Algorithm and parameter details

The UPD detection algorithm consists of several steps. The steps and the parameters are described below:

Step 1: Determine inheritance information

First, the non-autosomal SNPs are removed from the input data and the SNPs are sorted according to chromosome/position.
Then, the inheritance information is determined (ME_paternal, ME_maternal, Possible_ME, No_ME).

Step 2: Determine stretches

In this step, putative UPD stretches are determined. Each SNP with inheritance 'ME_paternal' or 'ME_maternal' serves as a starting point for a stretch. The stretches are extended to both sides until a SNP with 'No_ME' inheritance or of the opposite ME inheritance is encountered.
In order to compensate for genotyping errors, adjacent stretches of the same inheritance type are merged.
Finally, all stretches with less then a given number of mendelian errors ('min_mes' paramter) are removed.

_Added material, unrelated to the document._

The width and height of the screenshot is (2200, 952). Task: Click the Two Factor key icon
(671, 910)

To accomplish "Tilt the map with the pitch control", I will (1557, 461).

Step 3: Calculate sliding window statistics

In the third step, a sliding window statistics for each stretch is calculated. A window of a given size ('window_size' parameter) is slid over the stretch and the following statistics are determined for each window:
frac_hom - fraction of homocygous SNPs in the stretch
frac_het - fraction of heterocygous SNPs in the stretch
frac_me - fraction of mendelian error SNPs in the stretch
frac_ident_father - fraction of SNPs in the stretch where the genotype is identical to the father
frac_ident_mother - fraction of SNPs in the stretch where the genotype is identical to the mother
The sliding window statistics are smoothed using moving-average filter with a 10-th of the window size.

Step 4: Trim stretches

In this step, each stretch is trimmed from both ends until only the part with a minimum mendelian error fraction ('min_mes_fraction' parameter) remains.
If there is no window that exceeds the minimum mendelian error fraction, the stretch is rejected.

Step 5: Determine UPD type

Finally, for each stretch the UPD type (maternal/paternal hetero-/iso-disomy) is determined using the thresholds given by the parameters 'min_hetero, 'min_iso', 'min_mes_paternal' and 'max_mes_paternal'.
In this step, stretches that consist of different UPD types are split to two or more parts.
Note: Analysis of trios with consangouineous parents may give false positive results.
Note: UPDtool is not optimized for detection of mosaics. Mosaicism may give false negative results.

License

This software is provided with the freedom to use and distribute without any restrictions or fees.
When used as part of another software or software pipeline, the original paper has to be cited/referred to.

BECAUSE THE PROGRAM IS LICENSED FREE OF CHARGE, THERE IS NO WARRANTY FOR THE PROGRAM, TO THE EXTENT PERMITTED BY APPLICABLE LAW. WE PROVIDE THE PROGRAM "AS IS" WITHOUT WARRANTY OF ANY KIND, EITHER EXPRESSED OR IMPLIED, INCLUDING, BUT NOT LIMITED TO, THE IMPLIED WARRANTIES OF MERCHANTABILITY AND FITNESS FOR A PARTICULAR PURPOSE. THE ENTIRE RISK AS TO THE QUALITY AND PERFORMANCE OF THE PROGRAM IS WITH YOU.